**Exercise goal:**
Each line below containing the word "swatch" needs to be shown.

---- Provided data

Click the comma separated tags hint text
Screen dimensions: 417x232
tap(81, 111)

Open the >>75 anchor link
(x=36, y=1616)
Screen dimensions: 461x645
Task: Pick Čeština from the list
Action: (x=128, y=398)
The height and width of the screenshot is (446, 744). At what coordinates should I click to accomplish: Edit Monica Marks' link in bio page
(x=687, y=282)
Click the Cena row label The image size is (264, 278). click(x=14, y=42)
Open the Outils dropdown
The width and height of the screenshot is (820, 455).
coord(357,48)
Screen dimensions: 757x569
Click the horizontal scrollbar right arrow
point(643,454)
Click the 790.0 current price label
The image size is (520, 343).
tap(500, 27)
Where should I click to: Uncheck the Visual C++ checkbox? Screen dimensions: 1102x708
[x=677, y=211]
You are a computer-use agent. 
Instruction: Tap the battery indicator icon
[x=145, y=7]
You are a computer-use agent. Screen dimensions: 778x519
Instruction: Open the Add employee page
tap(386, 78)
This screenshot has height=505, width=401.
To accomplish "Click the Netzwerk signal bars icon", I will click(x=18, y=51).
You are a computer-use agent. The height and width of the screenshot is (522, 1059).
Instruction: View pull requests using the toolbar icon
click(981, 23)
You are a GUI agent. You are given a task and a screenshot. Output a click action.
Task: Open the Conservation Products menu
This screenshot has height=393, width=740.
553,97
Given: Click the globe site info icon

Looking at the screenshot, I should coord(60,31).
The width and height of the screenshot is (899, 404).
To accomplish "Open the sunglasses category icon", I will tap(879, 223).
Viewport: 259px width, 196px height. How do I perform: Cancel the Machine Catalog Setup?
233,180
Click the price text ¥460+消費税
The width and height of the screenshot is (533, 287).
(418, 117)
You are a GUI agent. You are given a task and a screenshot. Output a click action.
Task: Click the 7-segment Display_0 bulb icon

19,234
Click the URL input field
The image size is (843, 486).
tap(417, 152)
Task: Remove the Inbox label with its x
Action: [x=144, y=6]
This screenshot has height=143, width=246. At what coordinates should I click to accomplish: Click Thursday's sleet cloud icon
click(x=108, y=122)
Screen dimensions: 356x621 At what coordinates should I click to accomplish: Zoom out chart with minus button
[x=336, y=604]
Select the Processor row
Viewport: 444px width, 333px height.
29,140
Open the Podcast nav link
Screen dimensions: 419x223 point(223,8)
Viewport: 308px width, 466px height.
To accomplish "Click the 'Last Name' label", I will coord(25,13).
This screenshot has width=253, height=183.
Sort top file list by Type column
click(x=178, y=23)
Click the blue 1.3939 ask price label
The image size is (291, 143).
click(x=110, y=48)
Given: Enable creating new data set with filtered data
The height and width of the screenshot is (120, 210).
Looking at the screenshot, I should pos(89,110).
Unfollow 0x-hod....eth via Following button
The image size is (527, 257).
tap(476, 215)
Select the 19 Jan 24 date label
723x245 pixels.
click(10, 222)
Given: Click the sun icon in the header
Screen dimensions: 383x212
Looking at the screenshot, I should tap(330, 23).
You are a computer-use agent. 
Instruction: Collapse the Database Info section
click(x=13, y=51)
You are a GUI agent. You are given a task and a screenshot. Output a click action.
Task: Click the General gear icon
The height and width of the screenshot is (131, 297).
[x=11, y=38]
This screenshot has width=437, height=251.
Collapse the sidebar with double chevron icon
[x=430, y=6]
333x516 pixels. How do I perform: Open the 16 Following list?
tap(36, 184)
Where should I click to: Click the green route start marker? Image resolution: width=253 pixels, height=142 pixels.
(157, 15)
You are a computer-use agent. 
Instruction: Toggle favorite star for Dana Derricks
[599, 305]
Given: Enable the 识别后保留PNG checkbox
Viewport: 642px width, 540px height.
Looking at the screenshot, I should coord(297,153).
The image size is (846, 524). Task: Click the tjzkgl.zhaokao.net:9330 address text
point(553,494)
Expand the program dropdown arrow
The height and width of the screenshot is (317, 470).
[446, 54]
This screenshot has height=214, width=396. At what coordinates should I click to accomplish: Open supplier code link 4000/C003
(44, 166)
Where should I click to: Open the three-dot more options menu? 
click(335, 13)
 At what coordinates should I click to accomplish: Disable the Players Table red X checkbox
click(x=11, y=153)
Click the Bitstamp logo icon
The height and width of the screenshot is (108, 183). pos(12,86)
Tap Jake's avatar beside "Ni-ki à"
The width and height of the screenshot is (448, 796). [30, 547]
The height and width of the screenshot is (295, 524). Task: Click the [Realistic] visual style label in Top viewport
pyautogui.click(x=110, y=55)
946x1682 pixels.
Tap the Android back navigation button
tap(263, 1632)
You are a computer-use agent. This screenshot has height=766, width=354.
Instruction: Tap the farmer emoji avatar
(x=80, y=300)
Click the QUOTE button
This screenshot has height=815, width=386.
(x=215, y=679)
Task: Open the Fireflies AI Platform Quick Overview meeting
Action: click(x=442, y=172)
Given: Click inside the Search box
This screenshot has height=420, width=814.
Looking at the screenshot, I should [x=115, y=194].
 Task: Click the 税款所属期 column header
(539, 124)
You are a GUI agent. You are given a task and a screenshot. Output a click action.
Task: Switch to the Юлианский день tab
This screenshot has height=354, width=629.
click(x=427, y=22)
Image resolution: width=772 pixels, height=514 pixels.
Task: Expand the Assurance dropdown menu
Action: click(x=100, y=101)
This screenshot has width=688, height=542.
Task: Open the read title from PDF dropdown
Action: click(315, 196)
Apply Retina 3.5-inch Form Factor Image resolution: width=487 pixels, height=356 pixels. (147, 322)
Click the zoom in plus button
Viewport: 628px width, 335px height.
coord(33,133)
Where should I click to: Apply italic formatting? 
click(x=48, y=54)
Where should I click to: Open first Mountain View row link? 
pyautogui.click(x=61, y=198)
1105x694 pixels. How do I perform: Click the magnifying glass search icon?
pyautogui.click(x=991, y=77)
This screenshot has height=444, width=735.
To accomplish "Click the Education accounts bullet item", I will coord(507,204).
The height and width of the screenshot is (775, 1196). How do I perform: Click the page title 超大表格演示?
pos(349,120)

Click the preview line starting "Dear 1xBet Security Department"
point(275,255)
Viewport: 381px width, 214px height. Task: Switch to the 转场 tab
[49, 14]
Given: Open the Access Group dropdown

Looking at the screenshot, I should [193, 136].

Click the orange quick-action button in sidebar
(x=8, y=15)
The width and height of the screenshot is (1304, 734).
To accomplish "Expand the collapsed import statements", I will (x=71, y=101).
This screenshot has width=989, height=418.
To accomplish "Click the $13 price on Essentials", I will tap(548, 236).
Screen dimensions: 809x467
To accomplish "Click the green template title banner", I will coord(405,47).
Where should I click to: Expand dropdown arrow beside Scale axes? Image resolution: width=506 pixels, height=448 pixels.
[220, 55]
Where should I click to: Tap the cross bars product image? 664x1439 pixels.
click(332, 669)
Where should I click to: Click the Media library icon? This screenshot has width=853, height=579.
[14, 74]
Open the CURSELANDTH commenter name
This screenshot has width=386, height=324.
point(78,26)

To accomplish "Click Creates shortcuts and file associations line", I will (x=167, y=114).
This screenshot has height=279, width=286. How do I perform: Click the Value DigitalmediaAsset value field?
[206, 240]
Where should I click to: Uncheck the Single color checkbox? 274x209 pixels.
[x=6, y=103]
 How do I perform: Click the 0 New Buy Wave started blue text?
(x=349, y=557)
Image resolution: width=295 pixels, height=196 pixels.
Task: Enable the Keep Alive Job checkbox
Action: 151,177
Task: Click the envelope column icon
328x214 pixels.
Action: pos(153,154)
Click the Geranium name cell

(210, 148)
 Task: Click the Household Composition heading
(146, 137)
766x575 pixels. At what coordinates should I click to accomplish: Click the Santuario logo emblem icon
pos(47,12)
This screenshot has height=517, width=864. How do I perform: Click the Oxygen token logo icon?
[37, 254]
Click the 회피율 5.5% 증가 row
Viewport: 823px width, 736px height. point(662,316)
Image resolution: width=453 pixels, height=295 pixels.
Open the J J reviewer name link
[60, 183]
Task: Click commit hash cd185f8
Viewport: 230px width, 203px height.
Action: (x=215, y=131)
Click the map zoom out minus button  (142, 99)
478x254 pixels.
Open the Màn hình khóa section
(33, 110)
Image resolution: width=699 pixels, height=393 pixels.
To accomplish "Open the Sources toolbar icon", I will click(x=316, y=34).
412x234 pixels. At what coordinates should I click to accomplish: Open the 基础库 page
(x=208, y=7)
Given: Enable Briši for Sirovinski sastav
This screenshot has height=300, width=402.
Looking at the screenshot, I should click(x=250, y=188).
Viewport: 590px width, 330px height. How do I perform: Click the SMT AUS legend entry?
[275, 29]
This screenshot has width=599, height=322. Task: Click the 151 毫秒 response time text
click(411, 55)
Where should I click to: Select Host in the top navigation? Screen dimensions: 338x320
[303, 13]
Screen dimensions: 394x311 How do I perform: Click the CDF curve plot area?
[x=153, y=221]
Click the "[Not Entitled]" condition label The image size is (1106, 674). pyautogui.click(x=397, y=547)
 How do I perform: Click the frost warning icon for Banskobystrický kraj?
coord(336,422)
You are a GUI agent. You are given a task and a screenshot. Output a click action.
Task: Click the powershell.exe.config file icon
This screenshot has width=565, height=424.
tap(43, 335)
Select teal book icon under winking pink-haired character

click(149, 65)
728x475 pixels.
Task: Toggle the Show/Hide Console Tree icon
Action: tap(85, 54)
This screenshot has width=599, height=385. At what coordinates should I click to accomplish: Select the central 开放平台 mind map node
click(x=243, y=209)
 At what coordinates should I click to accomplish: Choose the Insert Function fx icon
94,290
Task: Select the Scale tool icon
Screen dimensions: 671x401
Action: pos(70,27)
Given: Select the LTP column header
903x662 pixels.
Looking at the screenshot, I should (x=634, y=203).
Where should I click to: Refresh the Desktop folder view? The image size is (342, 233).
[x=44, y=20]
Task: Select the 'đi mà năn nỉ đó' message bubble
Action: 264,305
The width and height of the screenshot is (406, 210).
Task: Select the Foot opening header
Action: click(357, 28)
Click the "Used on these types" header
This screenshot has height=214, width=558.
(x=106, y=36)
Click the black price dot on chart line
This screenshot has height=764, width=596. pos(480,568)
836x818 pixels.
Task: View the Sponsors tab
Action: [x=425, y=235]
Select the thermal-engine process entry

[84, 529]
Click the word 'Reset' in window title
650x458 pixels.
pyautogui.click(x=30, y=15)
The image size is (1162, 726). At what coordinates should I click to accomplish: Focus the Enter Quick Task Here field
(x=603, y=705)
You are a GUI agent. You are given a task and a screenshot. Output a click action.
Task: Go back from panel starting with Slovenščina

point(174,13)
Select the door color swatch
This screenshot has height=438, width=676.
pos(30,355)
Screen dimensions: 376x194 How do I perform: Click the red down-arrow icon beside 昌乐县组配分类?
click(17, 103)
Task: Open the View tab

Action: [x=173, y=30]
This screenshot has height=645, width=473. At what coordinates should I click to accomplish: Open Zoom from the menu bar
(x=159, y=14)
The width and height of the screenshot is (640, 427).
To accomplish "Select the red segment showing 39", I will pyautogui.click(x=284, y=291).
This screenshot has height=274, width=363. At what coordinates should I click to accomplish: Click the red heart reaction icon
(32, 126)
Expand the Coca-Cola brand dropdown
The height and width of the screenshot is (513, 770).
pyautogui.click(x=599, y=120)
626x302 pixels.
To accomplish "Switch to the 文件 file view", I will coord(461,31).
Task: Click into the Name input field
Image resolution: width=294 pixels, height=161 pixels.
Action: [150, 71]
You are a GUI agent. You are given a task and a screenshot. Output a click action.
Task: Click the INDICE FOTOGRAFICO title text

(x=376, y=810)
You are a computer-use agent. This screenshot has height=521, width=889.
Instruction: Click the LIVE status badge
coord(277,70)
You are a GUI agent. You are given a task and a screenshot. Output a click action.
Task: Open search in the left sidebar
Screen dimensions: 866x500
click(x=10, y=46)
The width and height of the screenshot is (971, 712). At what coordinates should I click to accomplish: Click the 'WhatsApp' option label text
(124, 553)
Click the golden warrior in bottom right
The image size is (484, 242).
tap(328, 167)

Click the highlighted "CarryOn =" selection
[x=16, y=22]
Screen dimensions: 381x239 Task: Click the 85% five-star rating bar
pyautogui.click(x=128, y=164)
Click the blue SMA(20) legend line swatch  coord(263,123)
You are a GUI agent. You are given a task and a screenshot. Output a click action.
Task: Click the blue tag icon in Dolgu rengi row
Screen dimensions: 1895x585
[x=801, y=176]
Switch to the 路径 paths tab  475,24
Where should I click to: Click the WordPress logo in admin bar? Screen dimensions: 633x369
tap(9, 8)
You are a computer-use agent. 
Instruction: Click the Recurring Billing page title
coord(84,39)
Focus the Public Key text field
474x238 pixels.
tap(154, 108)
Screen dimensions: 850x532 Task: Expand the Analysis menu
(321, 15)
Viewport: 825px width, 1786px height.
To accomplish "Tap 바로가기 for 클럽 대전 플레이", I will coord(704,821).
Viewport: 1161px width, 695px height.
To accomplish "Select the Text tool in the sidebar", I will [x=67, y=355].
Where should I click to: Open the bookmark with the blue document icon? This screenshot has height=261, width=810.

--------

**Written answer:**
Select the door color swatch
Click the blue SMA(20) legend line swatch  coord(263,123)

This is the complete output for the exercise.